The problem of dataset shift can stem from the way input features are utilized, the way training and test sets are selected, data sparsity, shifts in the data distribution due to non-stationary environments, and also from changes in the activation patterns within layers of deep neural networks.

Why is dataset shift important?

It is application-dependent and thus relies largely on the skill of the data scientist to examine and resolve. For example, how does one determine when the dataset has shifted sufficiently to pose a problem to our algorithms? If only certain features begin to diverge, how do we determine the trade-off between the loss of accuracy by removing features and the loss of accuracy by a misrepresented data distribution?

In this article, I will discuss the different types of dataset shift, problems that can arise from their presence, and current best practices that one can use to avoid them. This article contains no code examples and is purely conceptual. Classification examples will be used for ease of demonstration.

There are multiple manifestations of dataset shift that we will examine:

- Covariate shift
- Prior probability shift
- Concept shift
- Internal covariate shift (an important subtype of covariate shift)

This is a huge and important topic in machine learning so do not expect a comprehensive overview of this area. If the reader is interested in this subject then are a plethora of research articles on the topic — the vast majority of which focus on covariate shift.

# Covariate shift

Of all the manifestations of dataset shift, the simplest to understand is covariate shift.

Covariate shift is the change in the distribution of the

covariatesspecifically, that is, the independent variables. This is normally due to changes in state of latent variables, which could be temporal (even changes to the stationarity of a temporal process), or spatial, or less obvious. —Quora

Covariate shift is the scholarly term for when the distribution of the data (i.e. our input features) changes.

Here are some examples where covariate shift is likely to cause problems:

- Face recognition algorithms that are trained predominantly on younger faces, yet the dataset has a much larger proportion of older faces in it.
- Predicting life expectancy but having very few samples in the training set of individuals that smoke, and many more samples of this in the training set.
- Classifying images as either cats or dogs and omitting certain species from the training set that are seen in the test set.

In this case, there is no change in the underlying relationship between the input and output (the regression line is still the same), yet part of that relationship is data-sparse, omitted, or misrepresented such that the test set and training set do not reflect the same distribution.

Covariance shift can cause a lot of problems when performing cross-validation. Cross-validation is almost unbiased without covariate shift but it is heavily biased under covariate shift!

# Prior Probability Shift

Whilst covariate shift focuses on changes in the feature (** x**) distribution, prior probability shift focuses on changes in the distribution of the class variable

**.**

*y*This type of shifting may seem slightly more confusing but is it essentially the reverse of covariate shift. An intuitive way to think about it might be to consider an unbalanced dataset.

If the training set has equal prior probabilities on the number of spam emails that you receive (i.e. the probability of an email being spam is 0.5), then we would expect 50% of the training set to contain spam emails and 50% to contain non-spam.

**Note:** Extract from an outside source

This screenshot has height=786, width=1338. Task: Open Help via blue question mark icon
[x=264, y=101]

If, in reality, only 90% of our emails are spam (perhaps not unlikely), then our prior probability of the class variables has changed. This idea has relations to data sparsity and biased feature selection that are factors in causing covariance shift, but instead of influencing our input distribution, they instead influence our output distribution.

This problem only occurs in Y → X problems and is commonly associated with naive Bayes (hence the spam example, since naive Bayes is commonly used to filter spam emails).

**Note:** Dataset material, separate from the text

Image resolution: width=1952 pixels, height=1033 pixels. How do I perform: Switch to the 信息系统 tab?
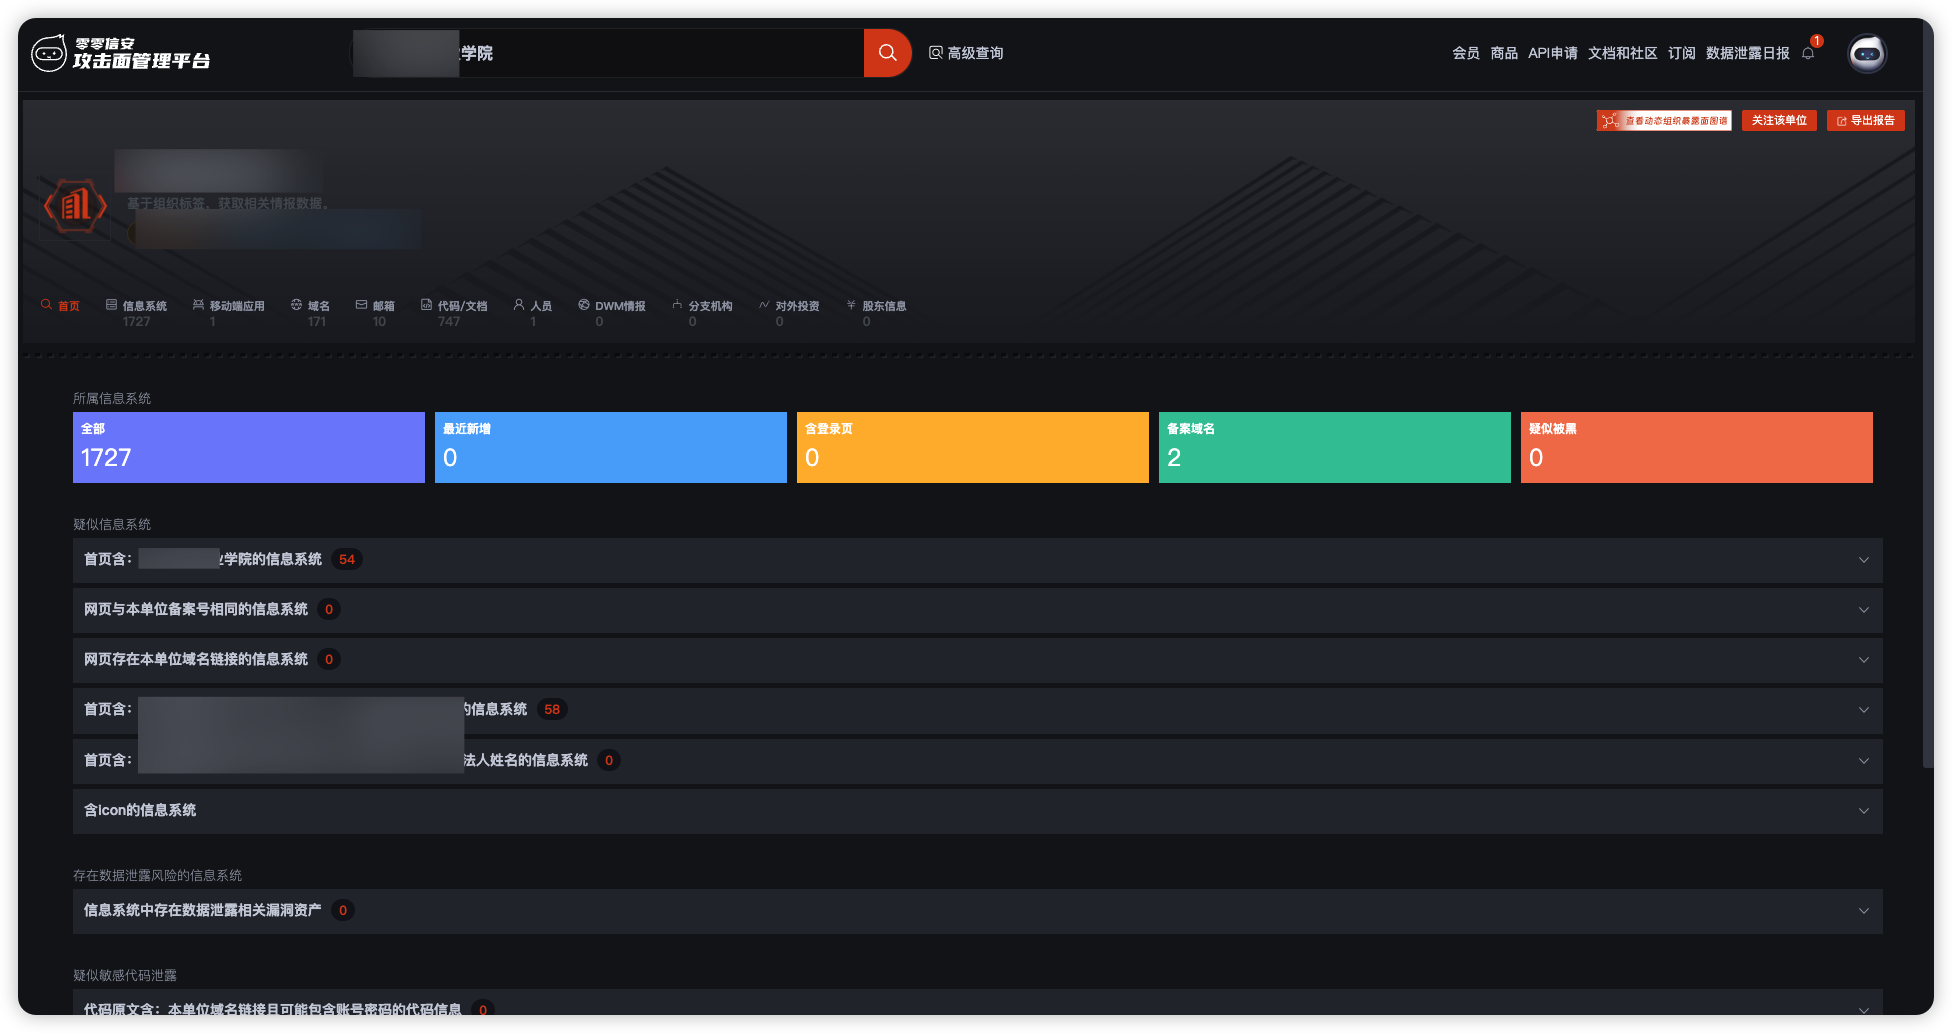point(137,307)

The below figure on prior probability shift is taken from the Dataset Shift in Machine Learning book and illustrates this case nicely.

**Concept Drift**

Concept drift is different from covariate and prior probability shift in that it is not related to the data distribution or the class distribution but instead is related to the relationship between the two variables.

An intuitive way to think about this idea is by looking at time series analysis.

In time series analysis, it is common to examine whether the time series is stationary before performing any analysis, as stationary time series are much easier to analyze than non-stationary time series.

Why is this the case?

This is easier because the relationship between the input and output is not consistently changing! There are ways of detrending a time series to make it stationary, but this does not always work (such as in the case of stock indices that generally contain little autocorrelation or secular variation).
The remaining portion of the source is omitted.